I have somehow ended up with the Japanese version, and besides brushing up on my カタカナ, I have had to learn some new words to get through the game. Each minigame is different to all the others, so before you play, instructions on how to complete the challenge come up on the screen. As I have the Japanese version, I have to say… everything… out… loud… slowly… to… understand…, or fire up Firefox and use Rikachan to work out what I’m meant to do. I tell myself that all my hours spent on my Nintendo Wii counts as Japanese study time.
I have always had a fascination with ニンテンド, from when I was young enough to wrap my little fingers around a Nintendo Entertainment System control pad. You might even say that ニンテンド, and their rivals Sega first seeded my interest in all things Japanese. That and the fact that Japan was the only place I knew where grown ups read comic books.
I wouldn’t go so far to say that I’ve come so far with Japanese exclusively because of video games, but I guess they have been a factor in my childhood interest in Japan. Like so many young kids, I played a lot of video games, and was amazed to find out that almost all of my favourite games came from a small island country off the coast of mainland Asia. Although my interest in video games has waned, my interest in Japan has only grown stronger. So many unique things have come from Japan: not just Nintendo and Sega, but 侍, 盆栽, the Walkman, automatic toilets, ドラえもん, not to mention everyone’s favourite podcast.
I know people often end blog posts with a question. You see, we bloggers aren’t always sure people are listening, so a question is a little bit like a to prod our readers to see if they are really there.
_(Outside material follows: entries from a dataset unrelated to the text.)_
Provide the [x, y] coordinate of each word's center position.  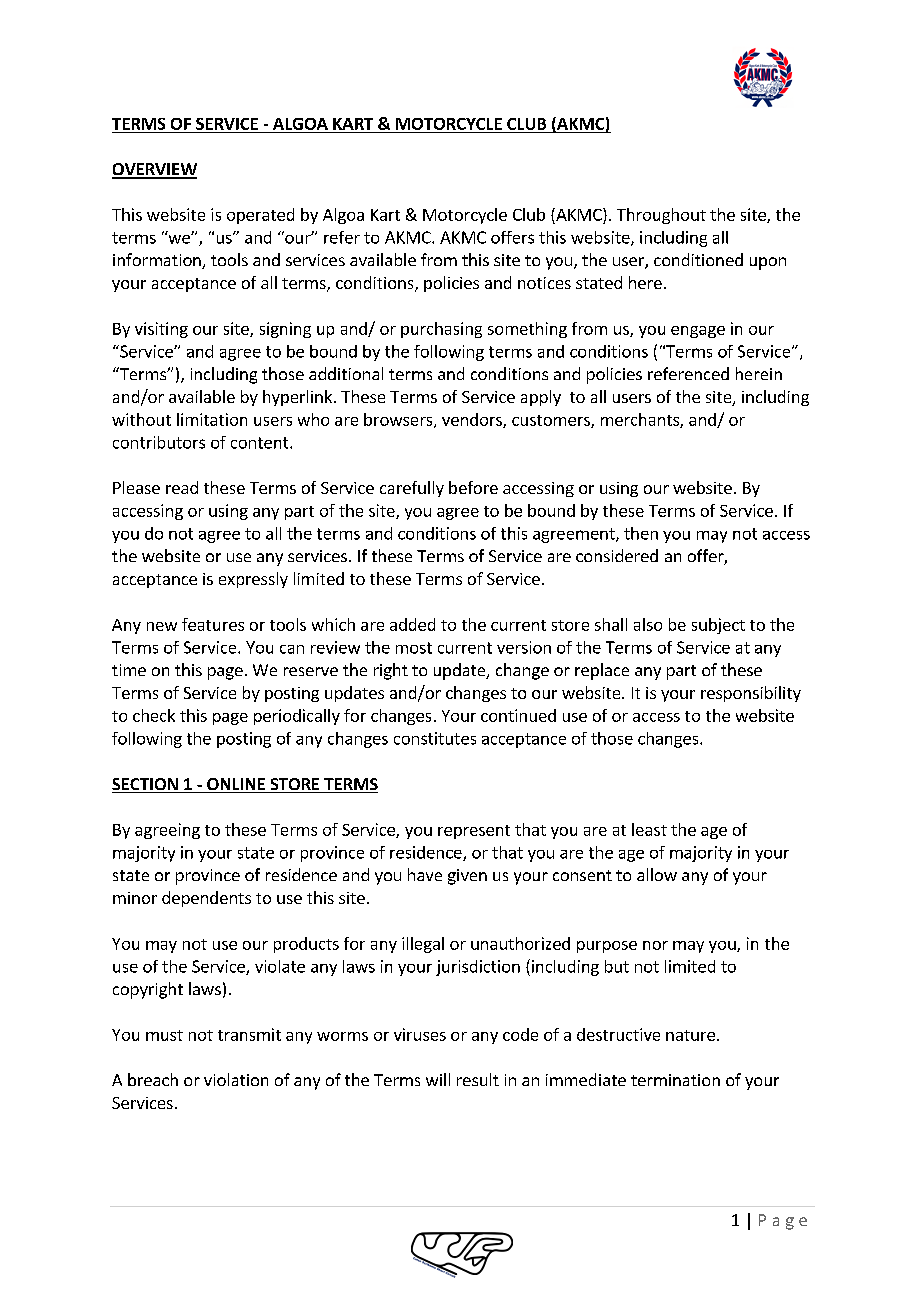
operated [260, 216]
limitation [212, 419]
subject [718, 626]
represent [474, 832]
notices [544, 283]
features [213, 624]
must [164, 1035]
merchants [641, 420]
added [412, 624]
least [649, 829]
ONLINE [236, 785]
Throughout [661, 216]
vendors [473, 420]
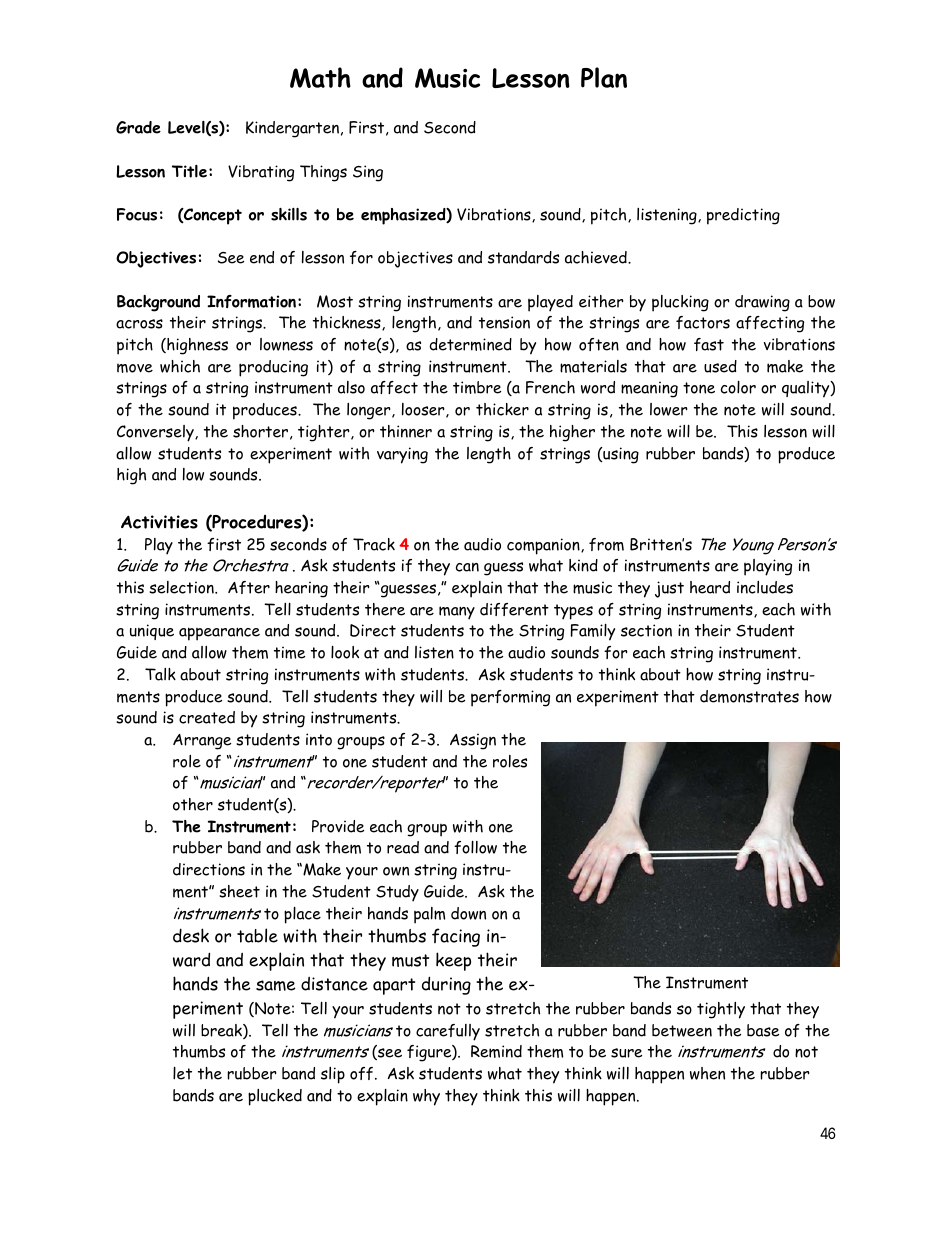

But this time I really am interested (not that I wasn’t interested before, but you know what I mean!): what made you want to learn Japanese? It’s a question that a lot of Japanese people ask me, and I’ve never been able to give an answer to my satisfaction. I meant to attempt an answer in this post, but I can’t get it across. I hope that my fellow jPod listeners, of all people in the world, will know what I mean when I talk about my interest in Japan.
Maybe you find it hard to answer too. If you feel like it, leave a message!
I’m going back to blasting screaming bunnies with a toilet plunger (really!)